Exercise objective. With pictures left out, set down exactly the lines from the line containing "Click the Paste (貼り付け) clipboard icon" through the last line of the data.

Dataset records section start

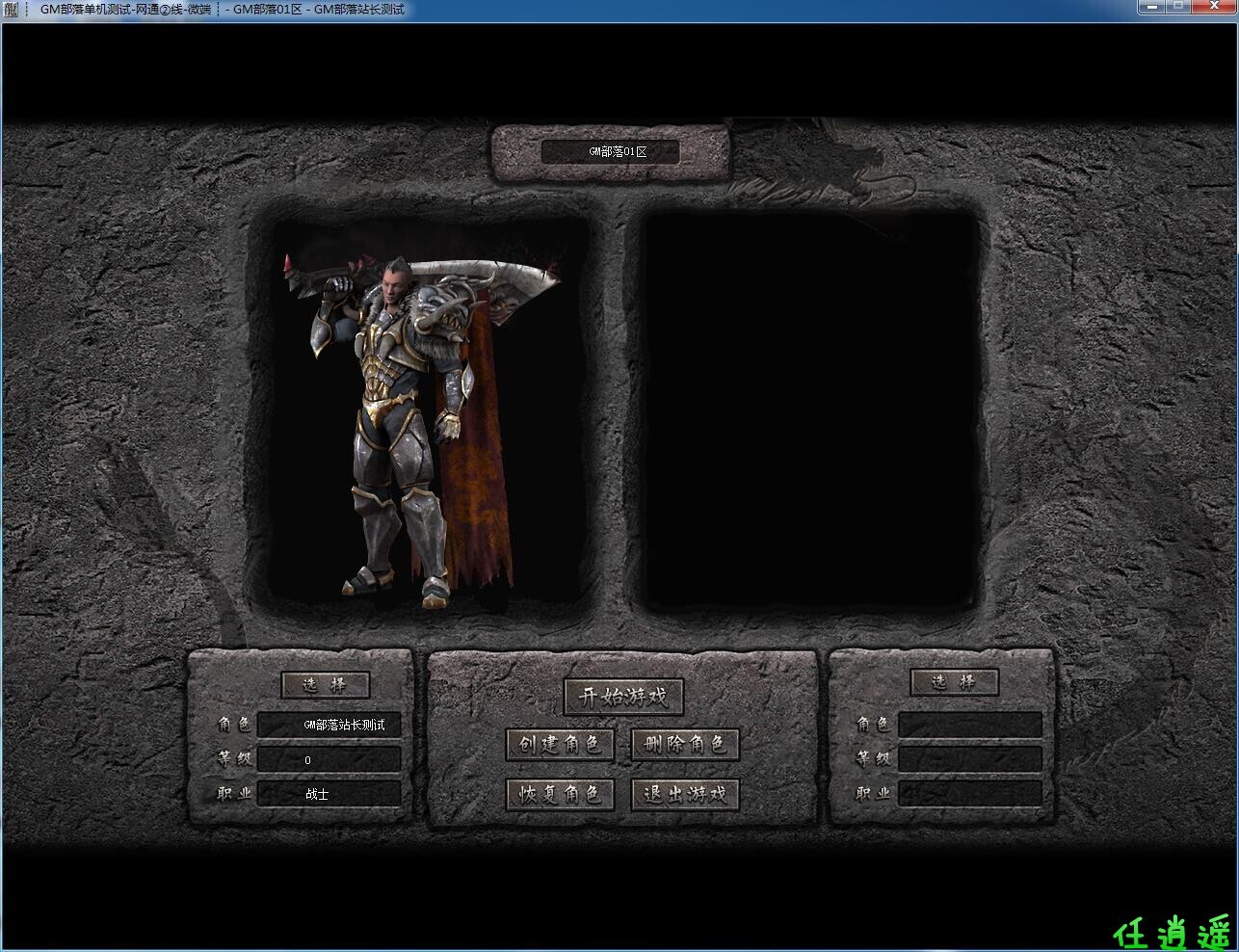Click the 创建角色 button
Screen dimensions: 1239x952
560,744

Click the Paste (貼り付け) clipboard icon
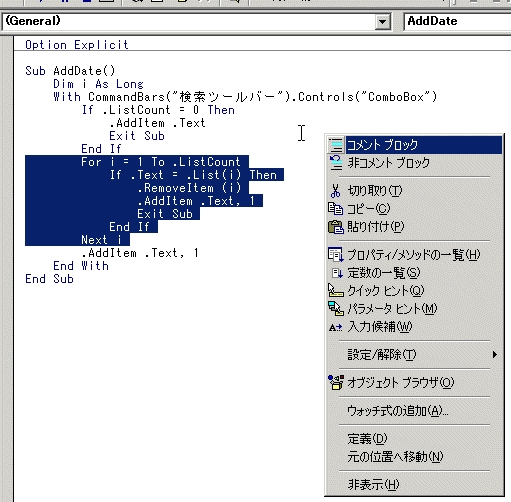336,227
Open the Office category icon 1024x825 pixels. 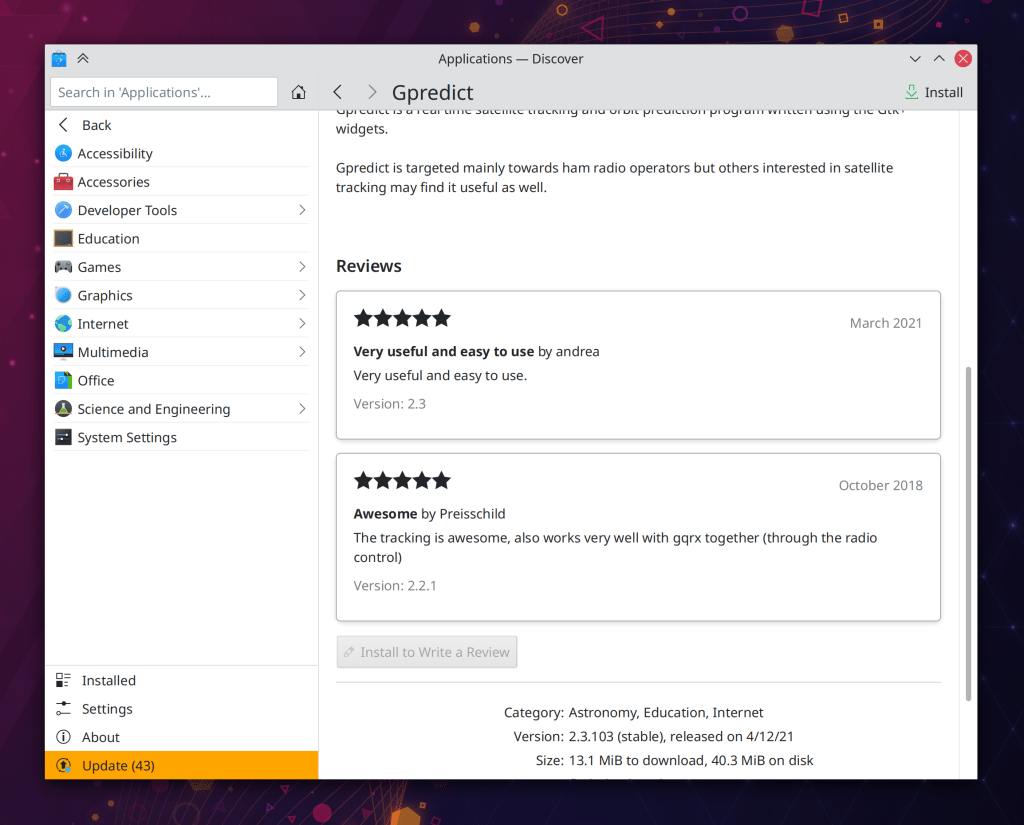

Dataset records section end

Written answer.
Click the Paste (貼り付け) clipboard icon
336,227
Open the Office category icon 1024x825 pixels. 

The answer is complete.